Leonardo Bonucci Tak Anggap dirinya Pengkhianat

Bek tengah Italia, Leonardo Bonucci membantah anggapan bahwa dirinya adalah seorang pengkhianat, meskipun baru saja meninggalkan Juventus, yang telah membesarkan nama dan karirnya selama tujuh tahun terakhir untuk kemudian bergabung dengan klub Rival, AC Milan.

Leonardo Bonucci Tak Anggap dirinya Pengkhianat

Sebagaimana diketahui, Bonucci baru saja resmi bergabung dengan AC Milan usai ditebus lewat banderol seharga 42 Juta Euro.
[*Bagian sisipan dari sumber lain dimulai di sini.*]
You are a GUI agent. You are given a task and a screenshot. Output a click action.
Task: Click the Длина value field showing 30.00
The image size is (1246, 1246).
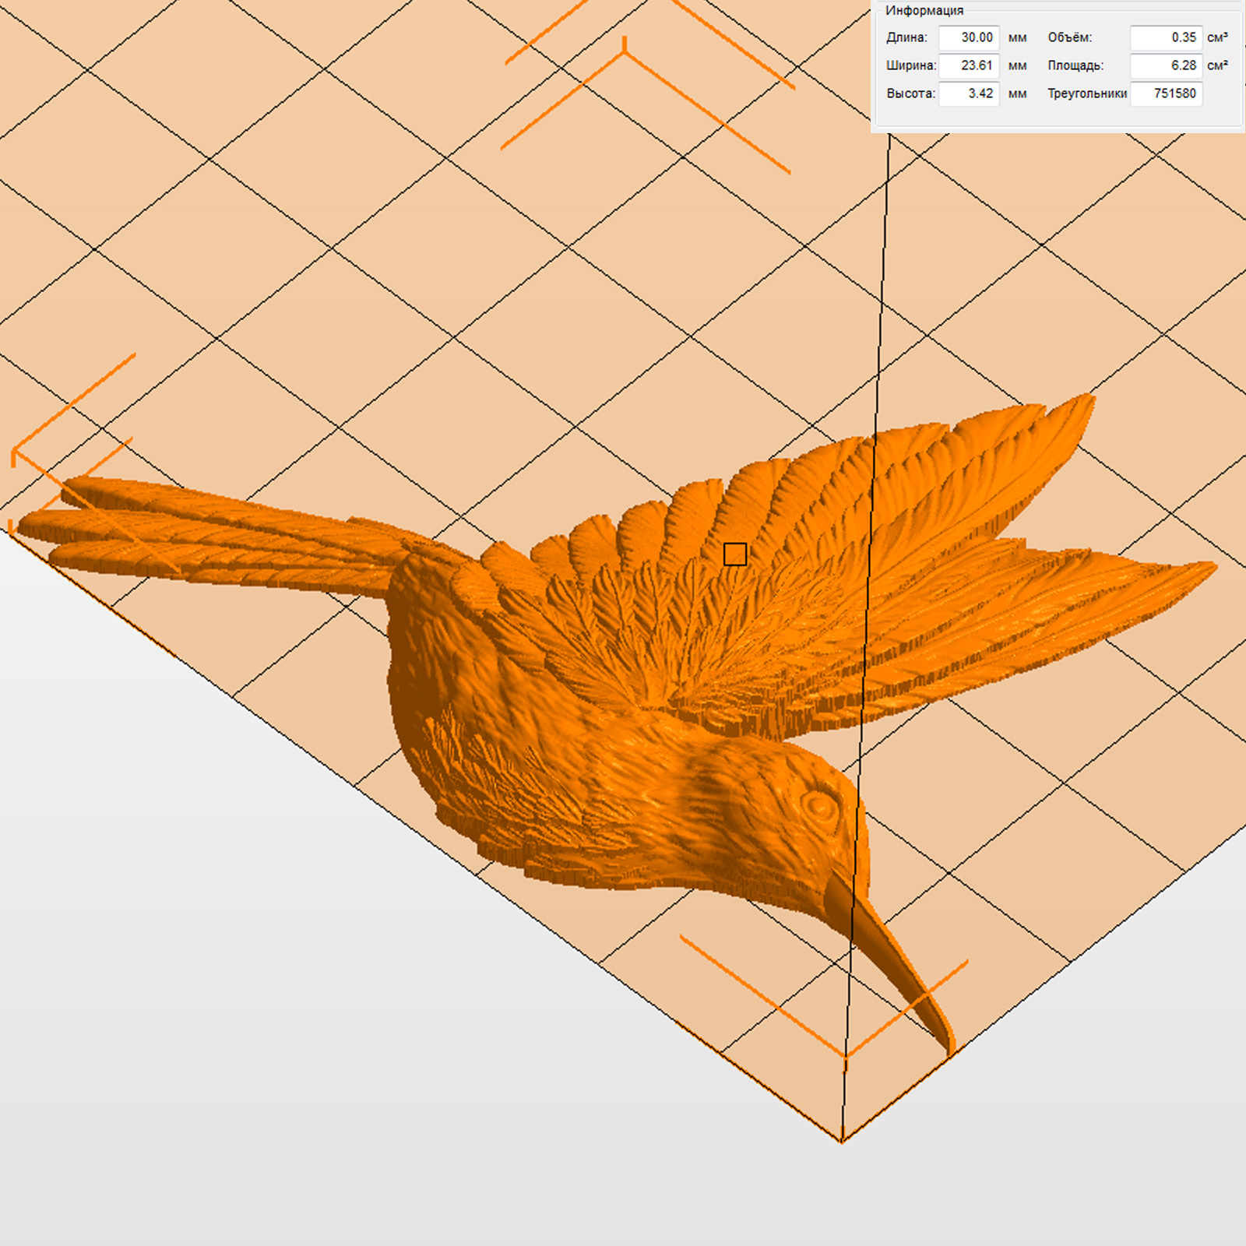click(968, 37)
Nah, sebenarnya kepindahan sang pemain menuju tim arahan Vincenzo Montella sangat mengejutkan, mengingat bonucci tak pernah menggubris setiap tawaran yang mendatanginya dalam beberapa tahun terakhir ini.

Bahkan, pada musim panas ini, Juventus dipercaya juga mendapatkan tawaran dari sejumlah tim papan atas Eropa untuk pemain berusia 30 tahun tersebut seperti Paris Saint-Germain, Chelsea, Manchester City, Barcelona bahkan Real Madrid. Justru saat Juve menolak semua tawaran itu, Bonucci malah memutuskan untuk begabung langsung dengan klub rival, AC Milan.

Tentu saja, keputusan sang pemain cukup kontroversial dan mendapatkan reaksi negatif dari para Juventini. Mereka menyebut Bonucci sebagai pengkhianat, namun sang pemain sendiri tidak merasa seperti seorang pengkhianat.

“Mengingat semua yang sudah saya berikan pada Juve, saya tidak merasa seperti seorang pengkhianat atau bahkan mata duitan,” kata Bonucci dalam sebuah wawancara dengan La Gazzetta dello Sport.

Lebih lanjut, Bonucci membantah adanya konflik yang terjadi di ruang ganti Juventus antara dirinya dengan Alves dan Chiellini. Ditegaskan Bonucci bahwa semua rumor tentang konflik di ruang ganti adalah rumor yang sama sekali tidak benar.

“Bicara dan berunding antar-rekan sudah biasa. Semua orang punya karakter sendiri, tapi hubungan saya dengan mereka selalu baik. Isu tentang apa yang terjadi di ruang ganti itu tidak benar.” Tandasnya.